There is no assurance that the Company will be able to compete successfully
against present or future competitors or that competitive pressures faced by
the Company will not have a material adverse effect on the Company.


Reshoot Production Company's Funding Requirements
- -------------------------------------------------

We do not have sufficient capital to build greenhouses.  Management
anticipates the Company will require at least $2,000,000 to build the
greenhouses it needs.  There is no assurance that we will have revenue in the
future or that we will be able to secure the necessary funding to develop our
business.  Without additional funding, it is most likely that our business
model will fail, and we shall be forced to cease operations.

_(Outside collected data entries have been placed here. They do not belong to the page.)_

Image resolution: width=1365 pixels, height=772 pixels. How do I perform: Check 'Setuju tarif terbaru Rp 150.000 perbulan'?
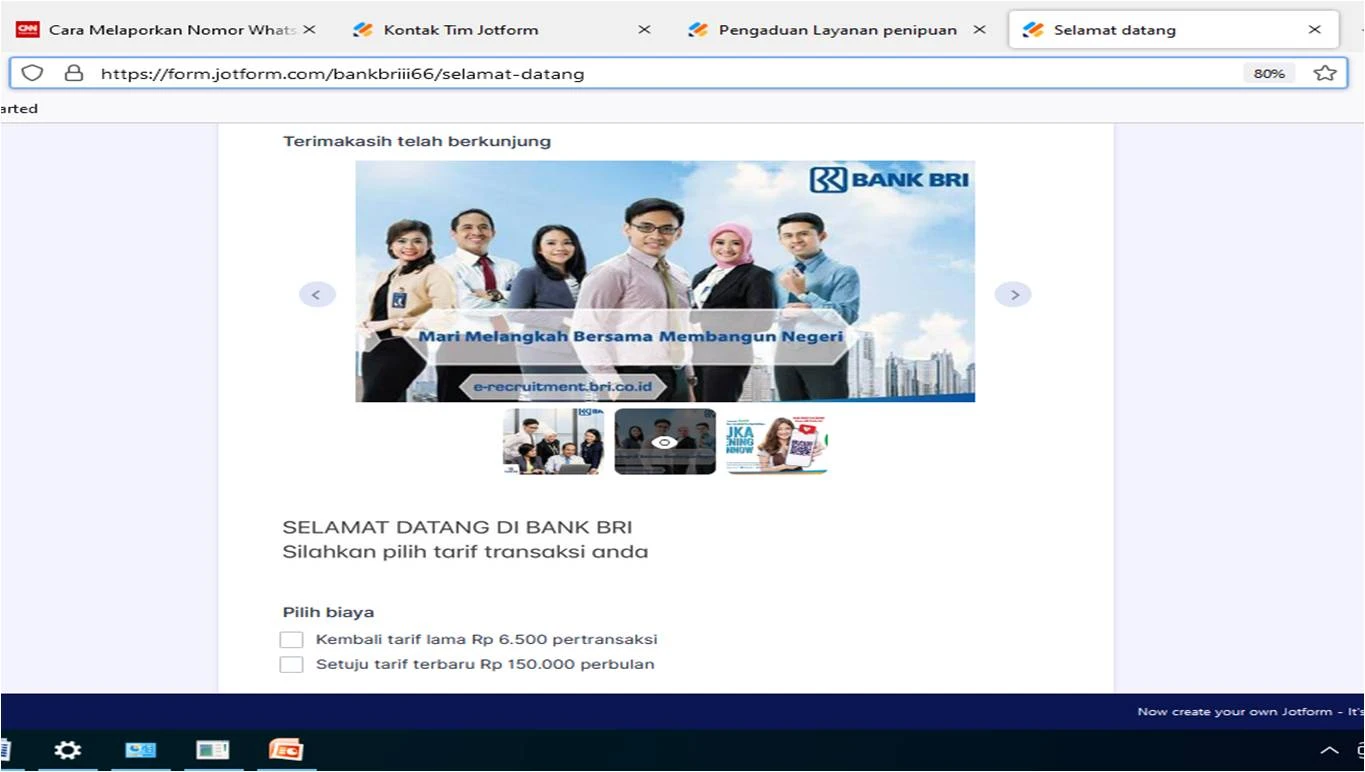point(291,665)
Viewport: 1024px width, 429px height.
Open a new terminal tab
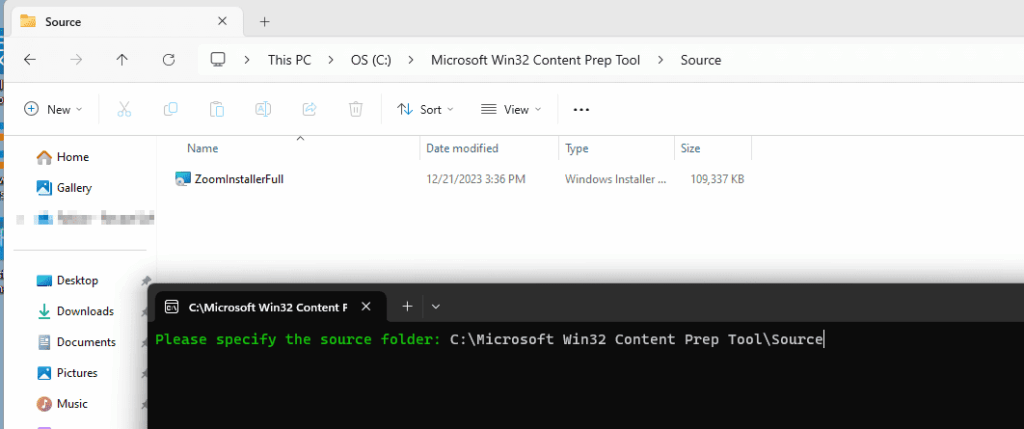click(407, 306)
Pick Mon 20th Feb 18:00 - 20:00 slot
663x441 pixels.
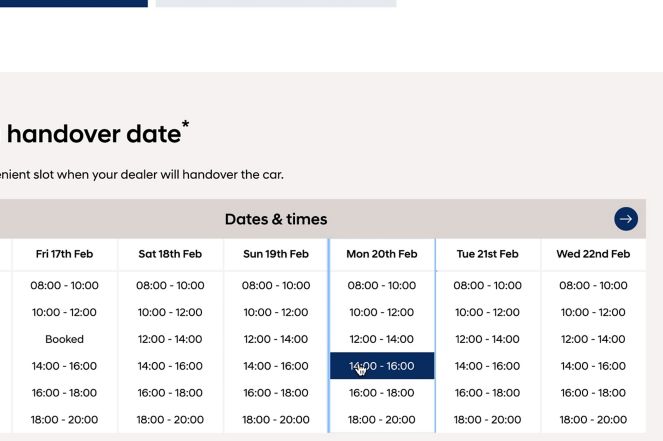[x=382, y=420]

Future funding could result in potentially dilutive issuances of equity
securities, the incurrence of debt, contingent liabilities and/or
amortization expenses related to goodwill and other intangible assets, which
could materially adversely affect the Company's business, results of
operations and financial condition.  Any future acquisitions of other
businesses, technologies, services or product(s) might require the Company to
obtain additional equity or debt financing, which might not be available on
terms favorable to the Company, or at all, and such financing, if available,
might be dilutive.

Results of Operations for the quarter ended September 30, 2010
- --------------------------------------------------------------

During the nine month period ended September 30, 2010, the Company did not
generate any revenues.  In addition, the Company does not expect to generate
any profit for the next year.






                                     14



In its most recent nine month operating period ended September 30, 2010, the
Company generated no revenues.  During the nine months ended September 30,
2010, the Company had expenses of $120,782 as compared to expenses of $5,225
for the same period last year.  The expenses increased over the previous year
as the Company became more active in its operations.  These expenses
represented audit fees of $5,750, a charitable donation of $8,168 general
and administrative expenses of $104,139 and transfer agent fees of $2,725.
General and administrative expenses include travel expenses and paying
consultant to identify farm properties where the Company can grow organic
vegetables.   Since the Company's inception, on October 31, 2007, the
Company experienced a net loss of $(147,590).


Revenues
- --------

The Company has generated no revenues since its inception.  As of
September 30, 2010, the Company had an accumulated deficit of $(147,590).
There can be no assurances that the Company can achieve or sustain
profitability or that the Company's operating losses will not increase
in the future.


Plan of Operation
- -----------------

Management does not believe that the Company will be able to generate any
significant profit during the coming year.  Management has agreed to keep the
Company funded at its own expense, without seeking reimbursement for expenses
paid.  In the event the Company requires additional funds, the Company will
have to seek loans or equity placements to cover such cash needs.  There are no
assurances additional capital will be available to the Company on acceptable
terms.


Funding Requirements
- --------------------

Reshoot Production Company does not have the required capital or funding to
execute its business plan.  Reshoot Production Company will require at least
$2,000,000 to build the greenhouses its needs to produce organic cucumbers,
tomatoes, and peppers.  Management has been seeking funding, but has been
unable to raise the necessary capital in this economic climate.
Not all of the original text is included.